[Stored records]

━━━━

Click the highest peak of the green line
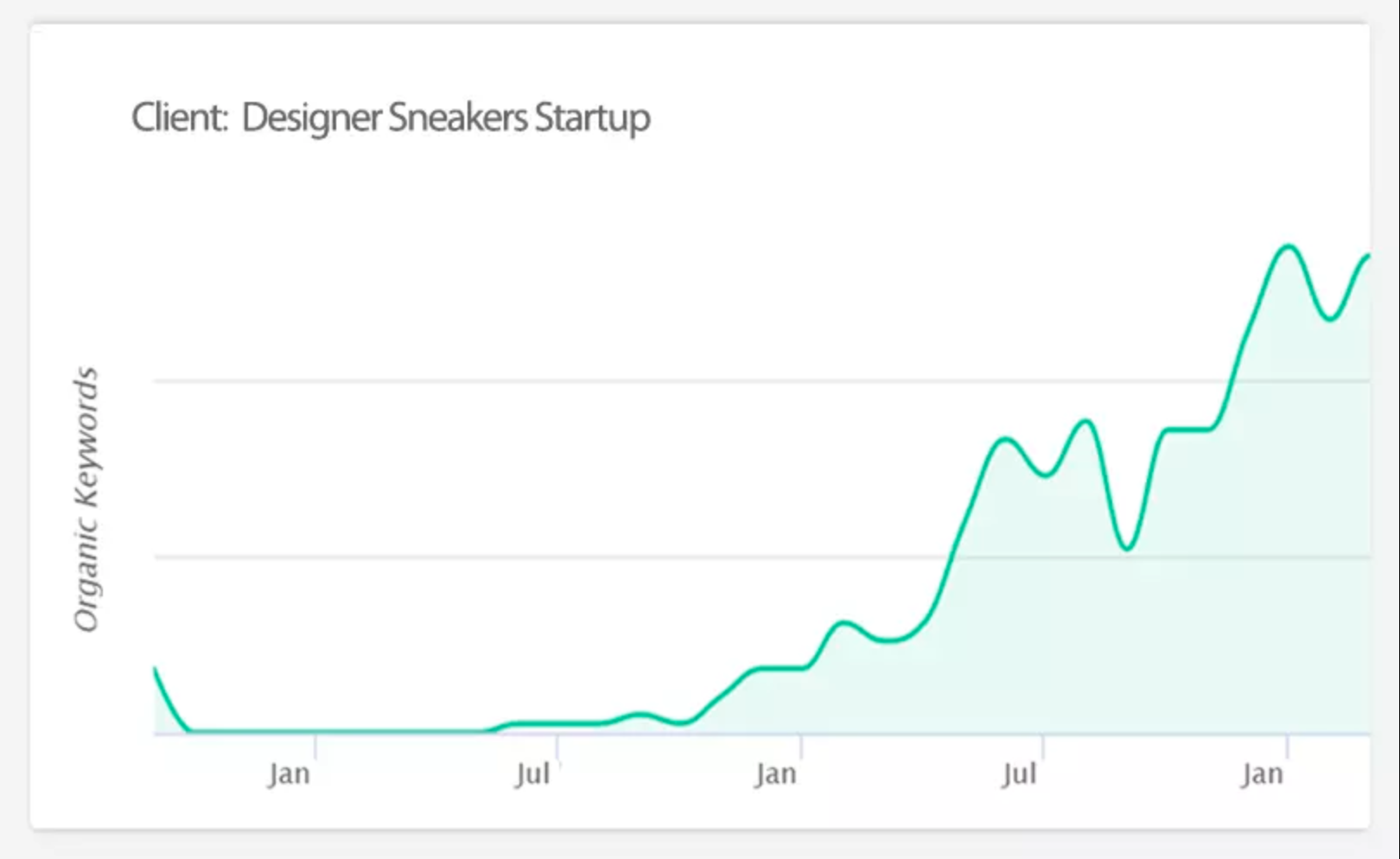The width and height of the screenshot is (1400, 859). (1289, 246)
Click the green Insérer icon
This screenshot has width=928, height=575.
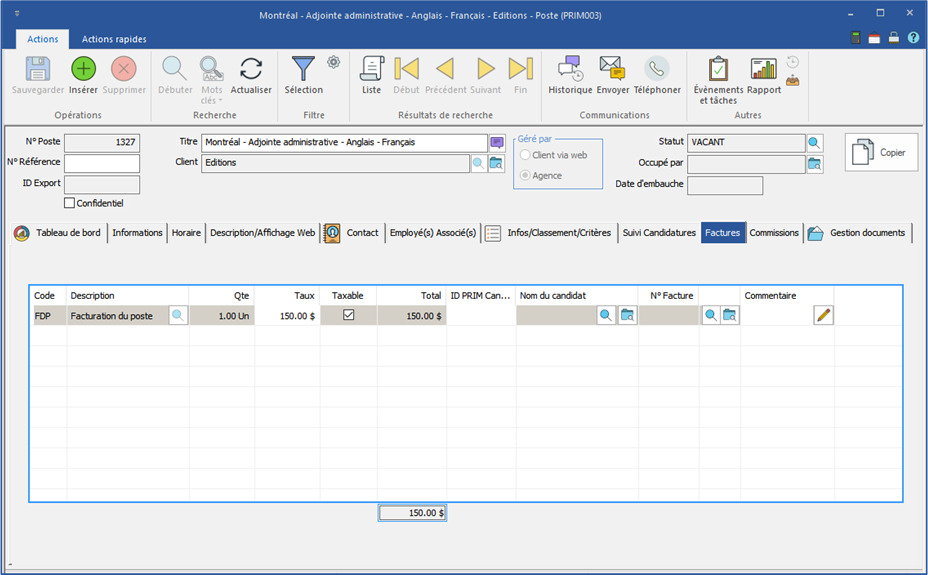coord(83,69)
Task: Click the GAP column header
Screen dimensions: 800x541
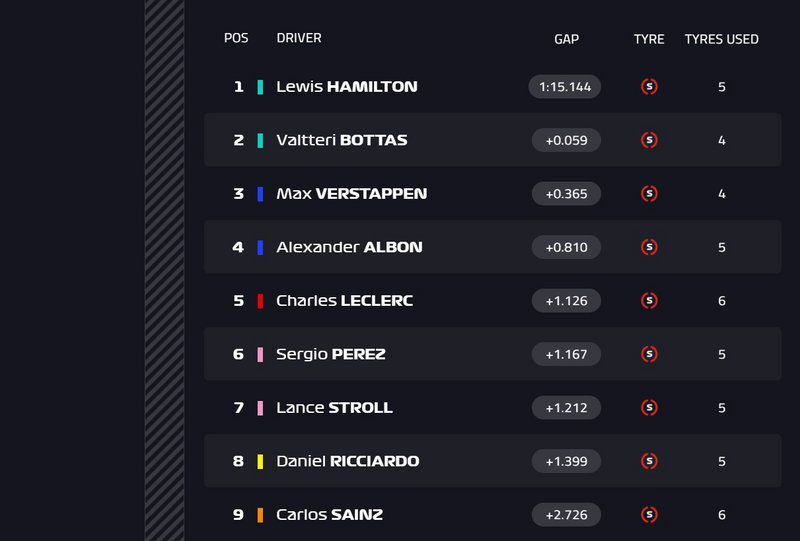Action: coord(566,39)
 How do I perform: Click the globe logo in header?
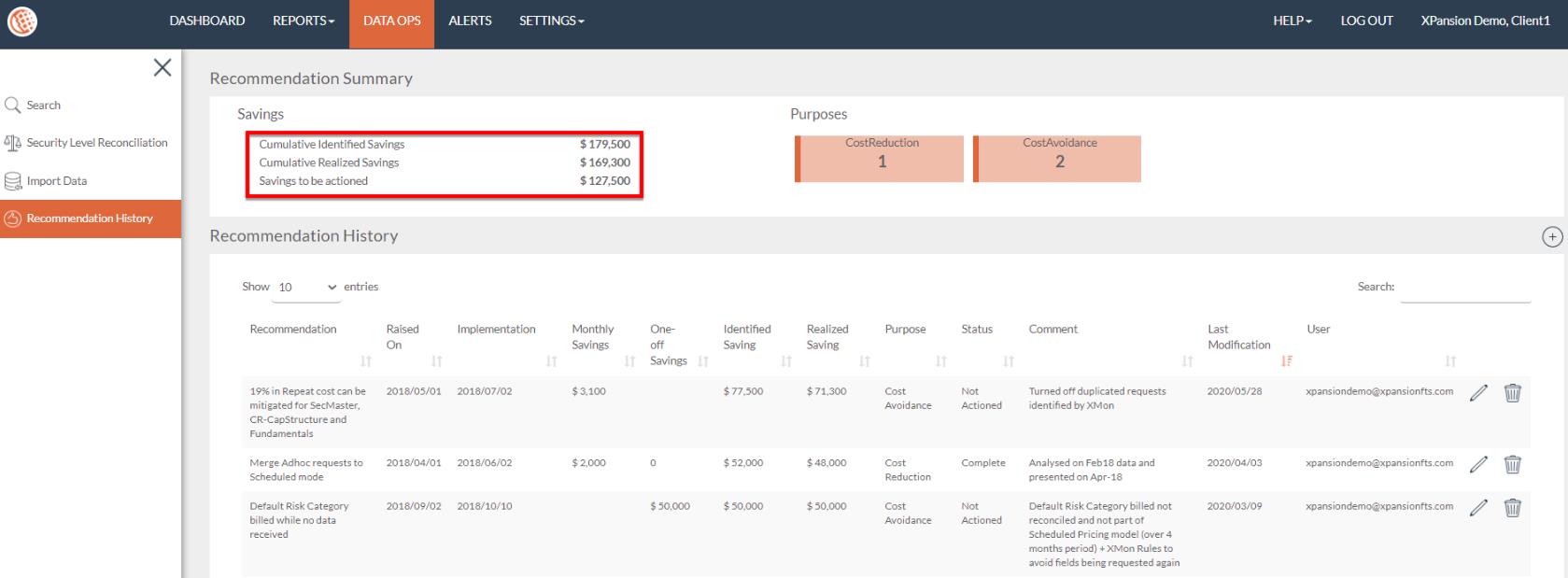[22, 21]
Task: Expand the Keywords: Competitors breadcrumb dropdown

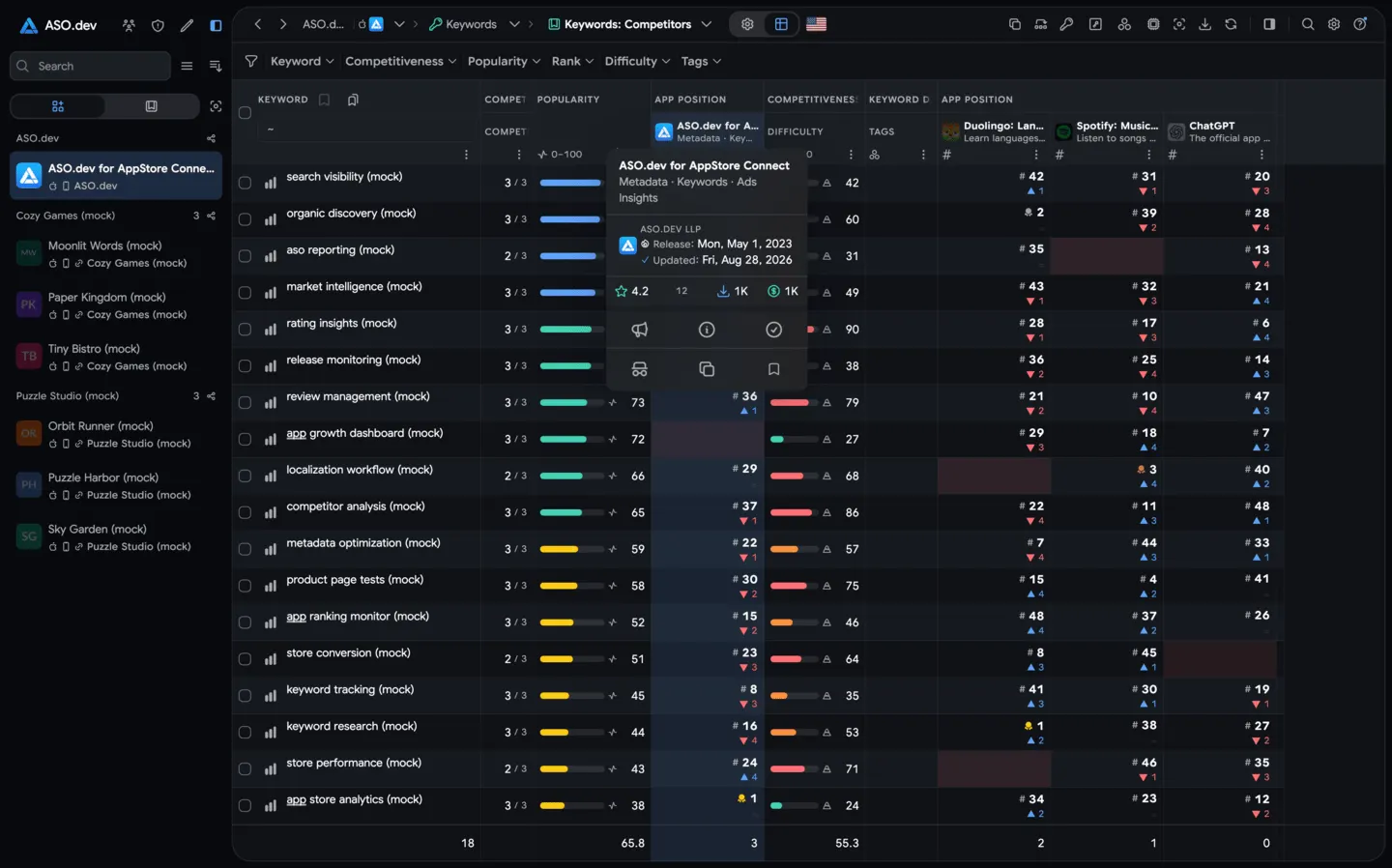Action: tap(707, 24)
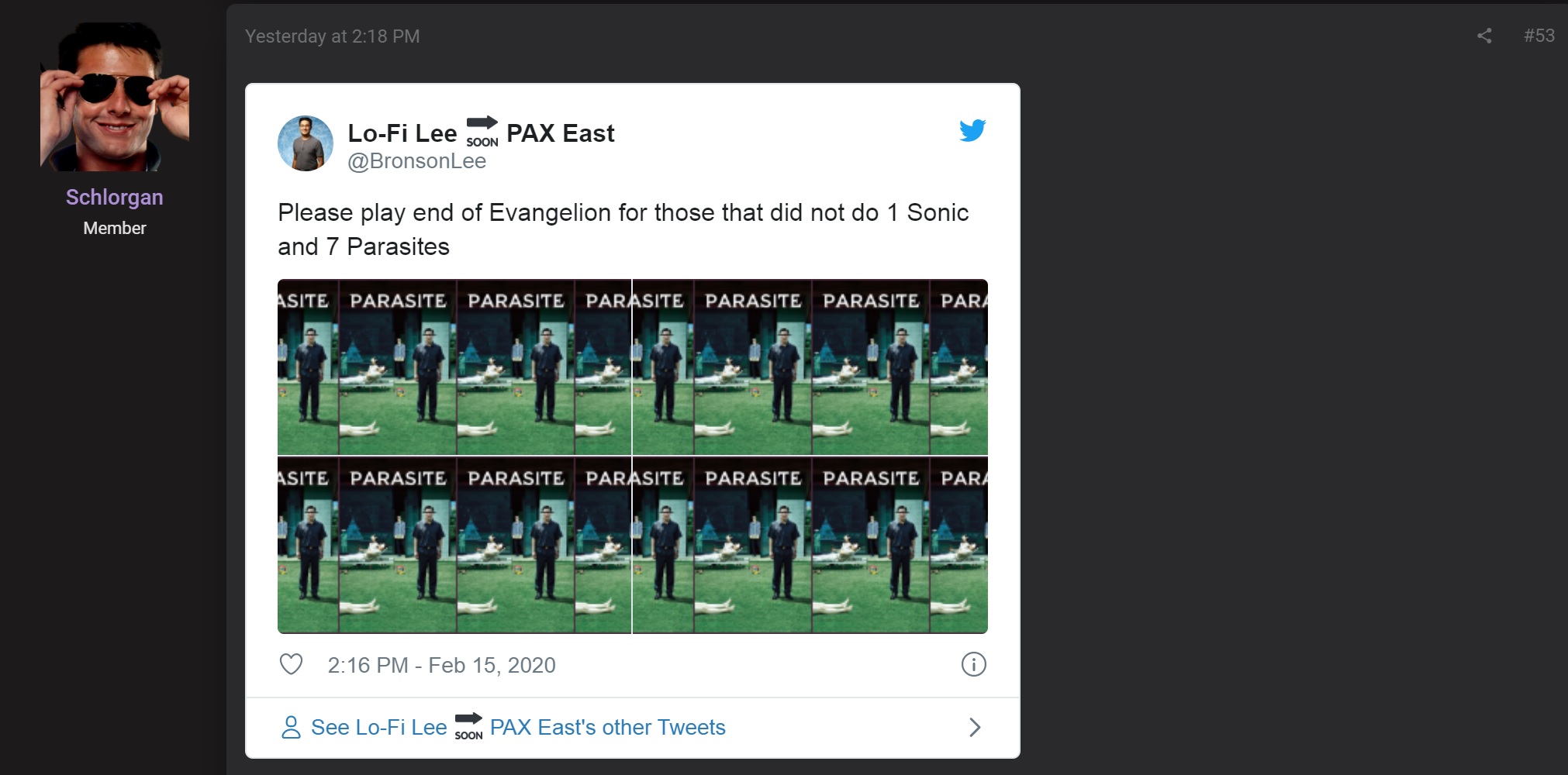Click the tweet text about Evangelion

pyautogui.click(x=623, y=229)
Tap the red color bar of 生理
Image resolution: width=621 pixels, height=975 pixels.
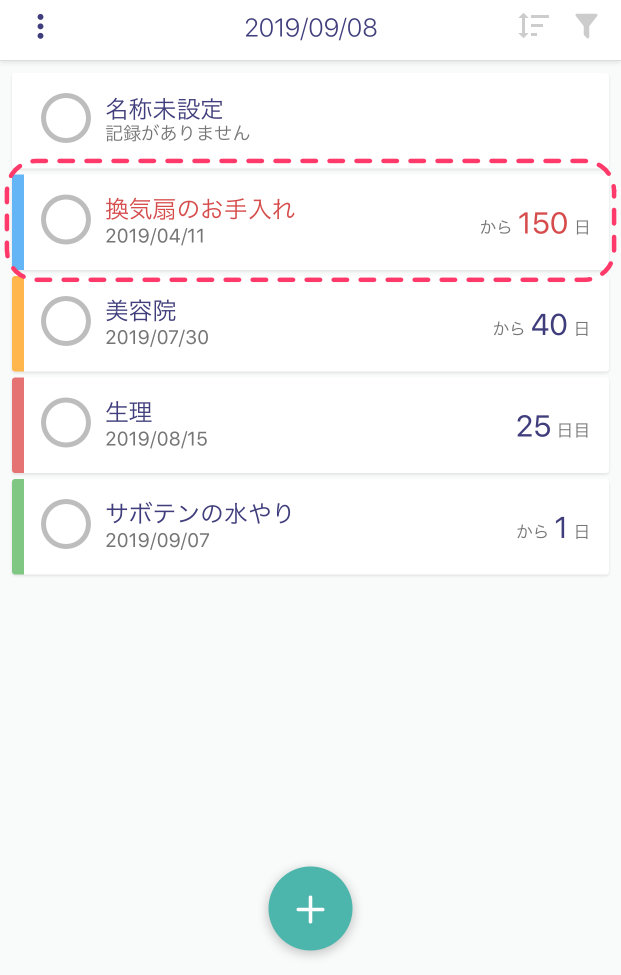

━━━━

Write out, word for word, the line containing "Tap the red color bar of 生理" and each line after it to the end of the data, and nothing more. Drop the pictures.

Tap the red color bar of 生理
Image resolution: width=621 pixels, height=975 pixels.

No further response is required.